_Source_
Nassau is a work I am very proud of because it brings together more threads of my creative, not to mention autobiographical, self in one place than anything else I have composed to date. It has many layers (references, styles, actualities, and some of my best original words and music, too). Audiences and performers alike had only basic insights with which to approach the work. As with most of my work, I tried to construct it in such a way that it can exist as a piece of listening entertainment without much knowledge of its layers and process, and for that I am also proud. Perhaps I am not supposed to explain it away. In most cases I wouldn’t, but in this case–and partially to tell myself what I have done–here goes.
The Odyssey of Homer is a tale that lasts nine years in one hero’s life. James Joyce’s Ulysses is an intense deconstruction of The Odyssey into a tale that lasts one entire day and night of an anti-hero’s life. Nassau is a light deconstruction of Ulysses that lasts the amount of time it would take me to walk, with many distractions, from my nearest subway stop (the G) to my apartment on Monitor Street along Nassau Avenue in Greenpoint, Brooklyn.

_Data extract_
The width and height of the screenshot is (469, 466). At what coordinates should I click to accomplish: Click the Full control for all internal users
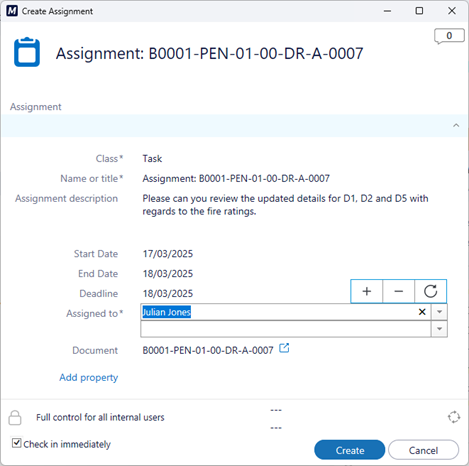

_Goals_
[a] Answer these questions from the text on Nassau:
(i) What, according to the writer, did audiences and performers have with which to approach the work?
(ii) How long does the tale of The Odyssey of Homer last in one hero's life?
(iii) On which street is the writer's apartment?
[b] Carry the text on Nassau forward from its final sentence.
The material is separate from the text on Nassau.

_The results_
[a]
(i) Only basic insights.
(ii) Nine years.
(iii) Monitor Street.

[b]
My libretto follows Joyce’s organization of The Odyssey into 18 episodes. As the original commissions were for 10-minute works, I composed Nassau in three stages: Vol. 1, (2005) contains episodes 1-11. These episodes are: 1) Telemachus, 2) Nestor, 3) Proteus, (these first three chapters comprise The Telemachiad in Ulysses), 4) Calypso, 5) Lotus-eaters, 6) Hades, 7) Aeolus, 8) Lestrygonians, 9) Scylla and Charibdis, 10) Wandering Rocks, and 11) Sirens. Each episode lasts anywhere from 10 seconds to two-and-a-half minutes. The reason for there being so many episodes in the first installment was because I had hoped to compress the entire work into ten minutes, and failed. Vol. II (2007) contains episodes 12-15, each lasting about two-and-a-half minutes: 12) Cyclops, 13) Nausicaa, 14) Oxen of the Sun, and 15) Circe. Vol. III, The Nostos (or, “The Return”) (2011), contains episodes 16-18: 16) Eumaeus, 17) Ithaca, and 18) Penelope (Joyce’s famous Molly Bloom soliloquy).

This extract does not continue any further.